What is being asked:
Say, as a bare number, how many lines of the listing contain "icon".

The input:
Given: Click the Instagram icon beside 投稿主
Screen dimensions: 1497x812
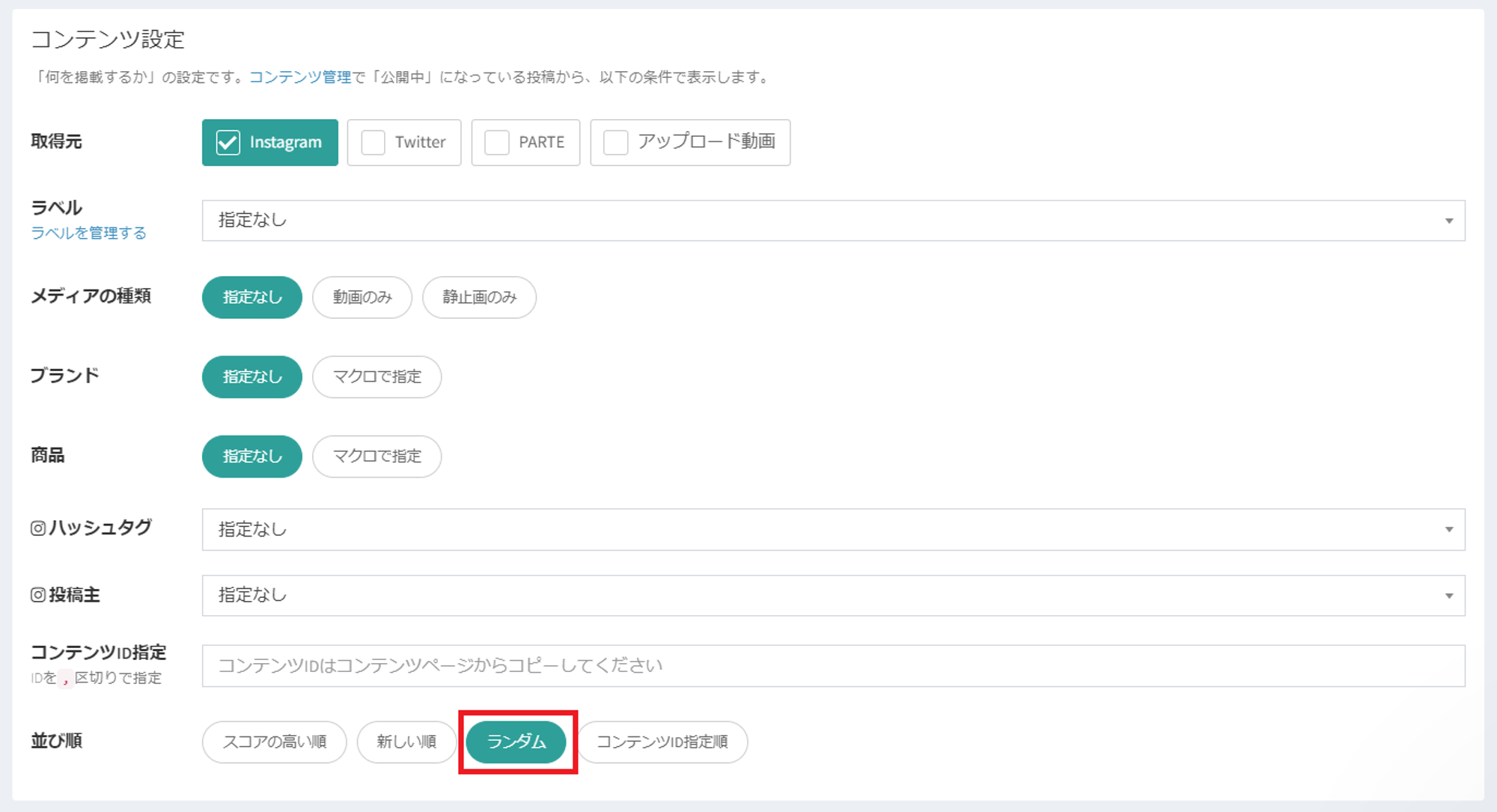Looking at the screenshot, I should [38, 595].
...
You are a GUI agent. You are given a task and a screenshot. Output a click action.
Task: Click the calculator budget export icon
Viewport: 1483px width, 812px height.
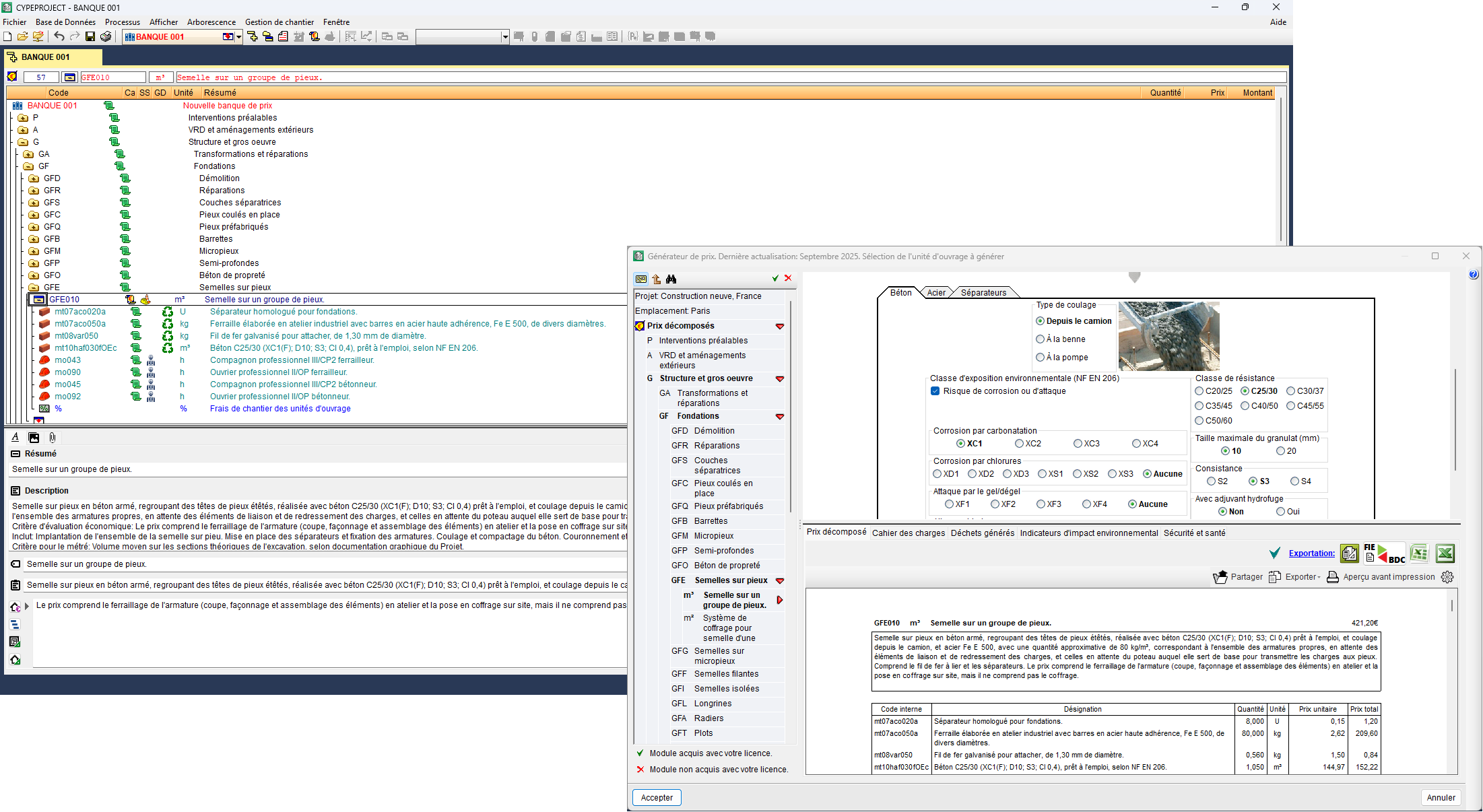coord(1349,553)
==
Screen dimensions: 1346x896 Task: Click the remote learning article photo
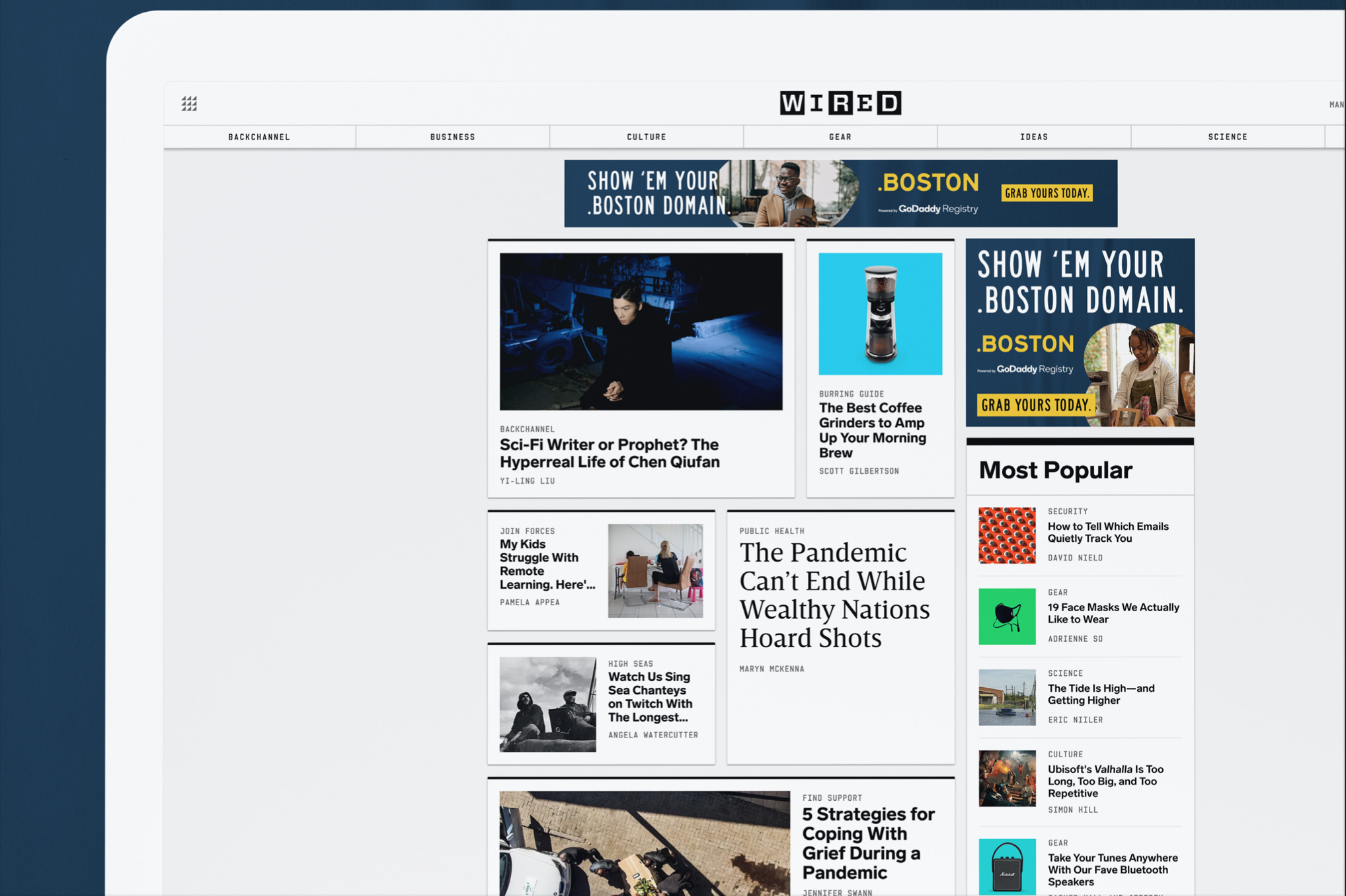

Result:
2